In 1986, Congress extended DST from six months to seven, largely on the basis of testimony from business lobbies. Advancing clocks meant $200 million in additional sales for the golf industry, Downing says, while the barbecue industry moved an extra $100 million in "grills and charcoal briquettes." Candy lobbyists were so anxious to have Halloween covered by DST that they put candy pumpkins on the seat of every U.S. senator. Other proponents stressed energy conservation. In 2005 President George W. Bush signed an energy bill that extended DST by yet another four weeks, to eight months in total. Polls at the time suggested most Americans approved of the move, but there remains considerable disagreement about the pros and cons of DST.
Why the disagreement?
For one thing, research results on its benefits are mixed. While a 2008 Department of Energy report found Americans' electricity use decreased by 0.5 percent after the Bush extension, other studies say DST actually increases energy consumption. Stanton Hadley of the Oak Ridge National Laboratory says that "lighting is not the big driver that it used to be," and that air conditioner use in extended daylight hours may outweigh any savings. Some critics contend that when we spring forward or fall back, the abrupt shift affects well-being. "Changing time disrupts sleep, causing more heart attacks, strokes, on-the-job accidents, and lost productivity," says economist Allison Schrager.

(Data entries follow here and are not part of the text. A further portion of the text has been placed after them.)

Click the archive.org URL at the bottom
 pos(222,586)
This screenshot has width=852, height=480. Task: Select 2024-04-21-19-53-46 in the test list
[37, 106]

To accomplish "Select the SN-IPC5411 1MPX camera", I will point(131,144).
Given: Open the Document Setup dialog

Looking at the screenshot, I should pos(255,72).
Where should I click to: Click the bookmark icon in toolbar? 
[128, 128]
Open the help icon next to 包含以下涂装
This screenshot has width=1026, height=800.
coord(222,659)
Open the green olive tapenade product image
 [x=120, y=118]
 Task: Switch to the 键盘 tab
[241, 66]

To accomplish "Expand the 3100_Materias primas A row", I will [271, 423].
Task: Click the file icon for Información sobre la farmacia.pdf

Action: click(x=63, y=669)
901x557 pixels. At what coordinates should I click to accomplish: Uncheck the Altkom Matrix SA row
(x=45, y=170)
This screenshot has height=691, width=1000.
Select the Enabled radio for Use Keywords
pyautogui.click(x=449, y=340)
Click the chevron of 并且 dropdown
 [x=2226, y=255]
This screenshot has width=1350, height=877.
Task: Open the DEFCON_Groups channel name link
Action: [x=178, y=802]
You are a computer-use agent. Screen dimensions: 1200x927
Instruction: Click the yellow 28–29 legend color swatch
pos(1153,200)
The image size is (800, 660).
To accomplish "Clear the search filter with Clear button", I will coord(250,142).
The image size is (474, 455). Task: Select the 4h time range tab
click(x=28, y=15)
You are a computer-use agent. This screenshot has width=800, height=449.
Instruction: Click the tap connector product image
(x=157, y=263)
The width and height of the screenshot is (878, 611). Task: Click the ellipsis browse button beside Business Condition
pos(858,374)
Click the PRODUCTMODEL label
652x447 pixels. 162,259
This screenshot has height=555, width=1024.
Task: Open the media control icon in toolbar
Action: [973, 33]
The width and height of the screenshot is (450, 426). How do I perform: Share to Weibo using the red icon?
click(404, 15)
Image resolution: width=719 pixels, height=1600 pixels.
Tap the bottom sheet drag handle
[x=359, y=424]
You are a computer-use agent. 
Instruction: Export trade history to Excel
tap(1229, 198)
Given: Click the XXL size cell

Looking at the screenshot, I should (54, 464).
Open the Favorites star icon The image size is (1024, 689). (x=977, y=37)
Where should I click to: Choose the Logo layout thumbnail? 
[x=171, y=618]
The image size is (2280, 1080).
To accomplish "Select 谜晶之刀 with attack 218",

What do DST's defenders say?
They contend it's shortsighted to focus on the brief sleep disruption of the time change periods in March and November. "Those effects take place over a day, maybe up to three days — versus daylight saving time itself, which lasts eight months," says David Prerau, author of Seize the Daylight: The Curious and Contentious Story of Daylight Saving Time. Advocates point out that exposure to extra sunlight boosts Vitamin D, and various studies show it cuts down on road accidents and robberies. DST's future, however, may lie with voters — and many of them hate the time changes. Several states are considering measures to live permanently on either DST or standard time. "There are so many people around the state who support keeping the disruption out of our lives," says Democratic State Rep. Dan Pabon, who is leading a bipartisan effort to exempt Colorado from time changes. "People have enough to deal with already."
Daylight savings and SAD
For many people with seasonal depression, DST isn't the problem — it's the falling back part. Though returning to standard time in early November brings an extra hour of morning light, it shines when most people are indoors, preparing for their day, notes Norman Rosenthal, the first psychiatrist to diagnose Seasonal Affective Disorder. Dark afternoons, he says, can be debilitating for SAD sufferers, who typically exhibit irritability, fatigue, depression, and a craving for carbs. "It's very hard to actually accept that the waning light can be having such a potent effect," Rosenthal says. But not all experts agree. Nicholas Rummo, who heads the Center for Sleep Medicine in Mount Kisco, New York, contends that daylight saving time makes life more difficult for his SAD patients; they need morning light and feel worse when they awaken in darkness. "Our circadian rhythms were set eons ago," he says, "to a rhythm that didn't include daylight saving time."